Below are records; reply with nothing but the number of lines in them that contain "layout".

* [DATA FOR PROCESSING]
+ + + + + + +
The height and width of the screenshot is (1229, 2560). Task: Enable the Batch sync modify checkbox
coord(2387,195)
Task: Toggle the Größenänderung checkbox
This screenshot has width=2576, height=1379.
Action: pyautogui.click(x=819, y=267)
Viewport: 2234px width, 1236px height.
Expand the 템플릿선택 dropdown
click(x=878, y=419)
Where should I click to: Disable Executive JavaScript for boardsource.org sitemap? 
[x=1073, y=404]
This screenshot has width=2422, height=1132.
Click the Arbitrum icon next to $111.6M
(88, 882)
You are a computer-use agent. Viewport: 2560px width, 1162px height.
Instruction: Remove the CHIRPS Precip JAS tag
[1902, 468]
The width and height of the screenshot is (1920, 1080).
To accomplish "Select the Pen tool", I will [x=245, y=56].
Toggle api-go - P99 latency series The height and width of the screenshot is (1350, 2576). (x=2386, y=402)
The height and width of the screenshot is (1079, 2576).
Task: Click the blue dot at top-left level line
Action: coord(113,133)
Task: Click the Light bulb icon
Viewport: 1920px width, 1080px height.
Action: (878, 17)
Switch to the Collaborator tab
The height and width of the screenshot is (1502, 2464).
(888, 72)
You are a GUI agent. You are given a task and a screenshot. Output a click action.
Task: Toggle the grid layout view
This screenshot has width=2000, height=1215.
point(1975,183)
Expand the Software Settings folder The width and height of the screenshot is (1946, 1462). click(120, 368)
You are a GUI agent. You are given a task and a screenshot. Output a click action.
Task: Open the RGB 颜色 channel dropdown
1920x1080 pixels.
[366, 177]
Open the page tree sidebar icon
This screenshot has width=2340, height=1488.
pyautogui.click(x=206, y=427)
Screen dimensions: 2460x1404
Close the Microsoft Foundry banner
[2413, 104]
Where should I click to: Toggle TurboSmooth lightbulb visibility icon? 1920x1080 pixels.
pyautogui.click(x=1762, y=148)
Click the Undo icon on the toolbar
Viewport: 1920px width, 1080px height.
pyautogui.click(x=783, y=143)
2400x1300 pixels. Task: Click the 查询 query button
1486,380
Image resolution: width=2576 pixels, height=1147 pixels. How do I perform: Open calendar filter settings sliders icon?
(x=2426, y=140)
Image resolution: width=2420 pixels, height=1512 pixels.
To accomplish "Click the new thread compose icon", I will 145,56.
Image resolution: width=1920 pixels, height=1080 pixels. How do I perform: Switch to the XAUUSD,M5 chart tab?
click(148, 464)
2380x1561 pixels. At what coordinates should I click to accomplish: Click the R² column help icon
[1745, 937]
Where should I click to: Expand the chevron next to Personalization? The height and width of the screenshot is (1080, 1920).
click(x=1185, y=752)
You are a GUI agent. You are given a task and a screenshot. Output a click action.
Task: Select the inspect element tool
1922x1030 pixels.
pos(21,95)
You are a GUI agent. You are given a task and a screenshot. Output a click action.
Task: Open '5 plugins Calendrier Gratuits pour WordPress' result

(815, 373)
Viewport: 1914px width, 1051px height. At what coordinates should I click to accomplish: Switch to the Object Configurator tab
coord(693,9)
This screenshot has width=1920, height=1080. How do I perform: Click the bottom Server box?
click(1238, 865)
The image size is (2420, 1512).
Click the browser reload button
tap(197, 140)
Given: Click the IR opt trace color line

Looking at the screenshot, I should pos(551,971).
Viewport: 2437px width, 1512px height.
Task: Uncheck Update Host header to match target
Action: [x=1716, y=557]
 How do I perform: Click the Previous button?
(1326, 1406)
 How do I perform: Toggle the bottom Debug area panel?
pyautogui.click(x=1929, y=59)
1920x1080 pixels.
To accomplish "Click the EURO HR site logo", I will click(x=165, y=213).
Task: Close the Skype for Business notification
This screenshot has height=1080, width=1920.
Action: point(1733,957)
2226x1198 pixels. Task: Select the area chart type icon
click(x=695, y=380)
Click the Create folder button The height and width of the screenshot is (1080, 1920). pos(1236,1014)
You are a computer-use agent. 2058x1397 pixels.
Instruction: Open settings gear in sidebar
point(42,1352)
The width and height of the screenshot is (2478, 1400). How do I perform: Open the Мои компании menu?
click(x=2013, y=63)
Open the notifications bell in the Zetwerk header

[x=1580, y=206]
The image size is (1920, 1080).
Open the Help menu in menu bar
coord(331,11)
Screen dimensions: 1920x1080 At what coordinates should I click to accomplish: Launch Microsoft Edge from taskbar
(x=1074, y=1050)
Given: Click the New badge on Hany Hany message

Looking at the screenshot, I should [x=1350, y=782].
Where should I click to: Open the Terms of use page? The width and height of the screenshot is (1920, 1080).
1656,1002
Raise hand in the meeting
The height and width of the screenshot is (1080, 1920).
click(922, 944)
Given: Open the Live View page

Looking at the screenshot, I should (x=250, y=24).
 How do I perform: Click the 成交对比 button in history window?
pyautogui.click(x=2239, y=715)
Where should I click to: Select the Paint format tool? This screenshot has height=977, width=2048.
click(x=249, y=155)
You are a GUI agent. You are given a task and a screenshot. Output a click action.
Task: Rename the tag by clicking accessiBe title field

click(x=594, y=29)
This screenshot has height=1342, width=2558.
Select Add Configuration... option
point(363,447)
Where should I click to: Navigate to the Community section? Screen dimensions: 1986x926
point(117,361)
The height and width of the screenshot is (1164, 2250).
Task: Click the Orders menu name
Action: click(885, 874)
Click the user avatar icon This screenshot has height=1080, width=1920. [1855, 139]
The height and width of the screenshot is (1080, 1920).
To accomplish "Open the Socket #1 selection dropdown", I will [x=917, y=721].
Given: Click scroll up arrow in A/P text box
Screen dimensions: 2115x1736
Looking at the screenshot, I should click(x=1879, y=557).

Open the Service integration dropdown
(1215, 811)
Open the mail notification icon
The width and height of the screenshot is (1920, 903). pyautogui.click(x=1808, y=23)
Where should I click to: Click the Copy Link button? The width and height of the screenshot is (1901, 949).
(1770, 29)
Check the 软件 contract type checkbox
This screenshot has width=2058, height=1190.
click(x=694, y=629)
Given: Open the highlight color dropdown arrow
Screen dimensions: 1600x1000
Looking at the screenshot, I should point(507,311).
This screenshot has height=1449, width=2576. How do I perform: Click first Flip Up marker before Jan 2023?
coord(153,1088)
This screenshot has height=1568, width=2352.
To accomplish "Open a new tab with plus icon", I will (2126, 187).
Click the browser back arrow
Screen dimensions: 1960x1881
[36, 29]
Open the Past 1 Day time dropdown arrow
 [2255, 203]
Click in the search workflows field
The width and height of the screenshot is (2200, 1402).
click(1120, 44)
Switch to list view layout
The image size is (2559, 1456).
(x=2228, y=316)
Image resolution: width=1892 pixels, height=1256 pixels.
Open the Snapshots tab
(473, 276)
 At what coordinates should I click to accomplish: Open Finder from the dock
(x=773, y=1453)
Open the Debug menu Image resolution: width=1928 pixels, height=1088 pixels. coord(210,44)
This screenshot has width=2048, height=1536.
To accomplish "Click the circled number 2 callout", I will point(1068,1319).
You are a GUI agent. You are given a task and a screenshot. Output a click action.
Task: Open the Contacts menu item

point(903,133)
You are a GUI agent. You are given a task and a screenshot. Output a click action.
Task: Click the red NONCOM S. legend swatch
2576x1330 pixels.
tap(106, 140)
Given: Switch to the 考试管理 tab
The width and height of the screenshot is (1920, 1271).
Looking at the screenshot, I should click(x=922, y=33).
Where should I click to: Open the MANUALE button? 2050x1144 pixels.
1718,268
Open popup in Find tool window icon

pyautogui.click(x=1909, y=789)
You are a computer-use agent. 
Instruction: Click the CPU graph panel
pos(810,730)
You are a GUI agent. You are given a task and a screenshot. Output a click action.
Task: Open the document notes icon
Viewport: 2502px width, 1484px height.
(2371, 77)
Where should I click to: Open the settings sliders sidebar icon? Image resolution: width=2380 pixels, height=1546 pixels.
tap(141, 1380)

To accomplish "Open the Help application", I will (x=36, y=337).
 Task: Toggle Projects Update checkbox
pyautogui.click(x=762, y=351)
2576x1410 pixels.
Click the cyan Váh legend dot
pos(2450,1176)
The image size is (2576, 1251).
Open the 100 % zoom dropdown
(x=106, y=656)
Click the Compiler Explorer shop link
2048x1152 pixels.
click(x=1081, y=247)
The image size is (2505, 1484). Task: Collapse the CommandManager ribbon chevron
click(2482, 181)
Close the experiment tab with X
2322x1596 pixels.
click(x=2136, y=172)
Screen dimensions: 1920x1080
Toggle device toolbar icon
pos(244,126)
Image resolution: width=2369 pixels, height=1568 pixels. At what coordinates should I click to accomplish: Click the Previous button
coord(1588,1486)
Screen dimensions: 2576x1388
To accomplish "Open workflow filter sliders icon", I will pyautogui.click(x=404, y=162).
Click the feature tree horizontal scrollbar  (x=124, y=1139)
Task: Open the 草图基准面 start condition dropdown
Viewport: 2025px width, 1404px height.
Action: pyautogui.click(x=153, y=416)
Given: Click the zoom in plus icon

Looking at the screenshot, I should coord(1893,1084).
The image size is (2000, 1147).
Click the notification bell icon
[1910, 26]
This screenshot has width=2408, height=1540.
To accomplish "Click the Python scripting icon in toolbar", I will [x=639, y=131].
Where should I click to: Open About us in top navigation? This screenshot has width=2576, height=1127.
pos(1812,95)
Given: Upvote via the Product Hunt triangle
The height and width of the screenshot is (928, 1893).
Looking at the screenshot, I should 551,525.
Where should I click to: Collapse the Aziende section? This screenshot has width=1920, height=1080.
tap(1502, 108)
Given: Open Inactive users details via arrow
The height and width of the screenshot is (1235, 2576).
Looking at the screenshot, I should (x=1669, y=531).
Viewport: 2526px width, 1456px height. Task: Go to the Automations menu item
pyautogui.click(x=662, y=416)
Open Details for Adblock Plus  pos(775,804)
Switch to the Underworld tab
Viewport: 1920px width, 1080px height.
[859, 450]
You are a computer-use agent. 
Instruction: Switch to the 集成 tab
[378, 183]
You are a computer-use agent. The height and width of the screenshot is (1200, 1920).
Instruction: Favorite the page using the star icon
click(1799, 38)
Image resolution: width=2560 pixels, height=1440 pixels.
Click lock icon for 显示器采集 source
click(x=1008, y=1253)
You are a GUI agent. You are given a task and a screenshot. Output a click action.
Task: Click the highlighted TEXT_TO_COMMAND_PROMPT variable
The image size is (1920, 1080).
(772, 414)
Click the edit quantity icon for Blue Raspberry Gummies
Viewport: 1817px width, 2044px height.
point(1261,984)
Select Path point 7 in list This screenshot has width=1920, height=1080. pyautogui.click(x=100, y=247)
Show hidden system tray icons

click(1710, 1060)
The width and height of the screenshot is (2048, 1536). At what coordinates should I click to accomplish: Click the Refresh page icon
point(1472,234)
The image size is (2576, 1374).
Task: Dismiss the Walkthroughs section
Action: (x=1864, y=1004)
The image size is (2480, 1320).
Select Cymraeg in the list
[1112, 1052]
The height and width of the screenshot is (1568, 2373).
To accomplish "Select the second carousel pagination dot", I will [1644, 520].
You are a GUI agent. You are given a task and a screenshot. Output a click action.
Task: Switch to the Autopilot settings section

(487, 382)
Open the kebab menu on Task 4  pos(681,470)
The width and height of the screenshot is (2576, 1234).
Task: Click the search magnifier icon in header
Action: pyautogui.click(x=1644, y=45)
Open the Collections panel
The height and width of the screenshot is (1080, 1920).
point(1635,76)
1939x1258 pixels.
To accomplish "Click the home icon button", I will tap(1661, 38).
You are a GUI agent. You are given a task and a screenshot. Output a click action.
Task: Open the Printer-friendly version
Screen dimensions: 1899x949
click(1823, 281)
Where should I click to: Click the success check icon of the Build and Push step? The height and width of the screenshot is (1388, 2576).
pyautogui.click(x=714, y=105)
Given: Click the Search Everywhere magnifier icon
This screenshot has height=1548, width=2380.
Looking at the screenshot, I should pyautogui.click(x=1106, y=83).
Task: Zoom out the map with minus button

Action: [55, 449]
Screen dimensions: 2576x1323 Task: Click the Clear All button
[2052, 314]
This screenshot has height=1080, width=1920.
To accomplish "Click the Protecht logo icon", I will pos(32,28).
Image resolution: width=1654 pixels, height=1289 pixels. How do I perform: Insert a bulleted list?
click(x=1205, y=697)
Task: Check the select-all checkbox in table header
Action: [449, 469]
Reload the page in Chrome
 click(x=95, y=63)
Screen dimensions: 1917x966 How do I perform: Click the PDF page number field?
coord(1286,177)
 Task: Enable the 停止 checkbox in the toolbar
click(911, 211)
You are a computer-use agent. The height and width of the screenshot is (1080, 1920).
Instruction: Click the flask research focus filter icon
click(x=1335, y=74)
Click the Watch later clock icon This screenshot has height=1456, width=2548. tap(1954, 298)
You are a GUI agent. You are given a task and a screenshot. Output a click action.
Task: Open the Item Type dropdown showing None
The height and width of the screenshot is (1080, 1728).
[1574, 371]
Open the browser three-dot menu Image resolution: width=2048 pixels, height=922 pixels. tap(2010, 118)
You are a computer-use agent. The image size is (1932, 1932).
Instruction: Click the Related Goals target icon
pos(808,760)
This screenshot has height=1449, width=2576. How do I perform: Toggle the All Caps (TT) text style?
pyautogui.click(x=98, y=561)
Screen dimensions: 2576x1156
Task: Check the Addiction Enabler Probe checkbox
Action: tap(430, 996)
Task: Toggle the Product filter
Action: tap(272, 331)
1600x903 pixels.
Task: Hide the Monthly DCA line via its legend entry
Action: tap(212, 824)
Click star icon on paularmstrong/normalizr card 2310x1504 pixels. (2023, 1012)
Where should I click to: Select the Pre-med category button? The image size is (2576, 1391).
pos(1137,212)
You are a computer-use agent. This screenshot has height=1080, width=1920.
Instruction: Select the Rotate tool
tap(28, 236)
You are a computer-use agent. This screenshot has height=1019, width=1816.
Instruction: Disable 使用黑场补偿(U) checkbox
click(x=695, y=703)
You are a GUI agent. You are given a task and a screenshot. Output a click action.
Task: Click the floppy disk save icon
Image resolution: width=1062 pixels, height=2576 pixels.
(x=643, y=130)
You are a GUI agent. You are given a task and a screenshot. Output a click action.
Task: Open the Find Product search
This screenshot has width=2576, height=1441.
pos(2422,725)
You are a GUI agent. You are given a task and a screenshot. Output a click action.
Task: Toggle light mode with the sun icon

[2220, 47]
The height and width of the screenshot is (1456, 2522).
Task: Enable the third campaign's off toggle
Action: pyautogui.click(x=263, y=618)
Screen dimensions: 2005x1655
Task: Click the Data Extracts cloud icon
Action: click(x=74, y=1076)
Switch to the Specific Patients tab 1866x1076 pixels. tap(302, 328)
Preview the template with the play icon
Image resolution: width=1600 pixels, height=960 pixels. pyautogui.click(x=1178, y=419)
+ + + + + + +
* [WRITTEN RESPONSE] 2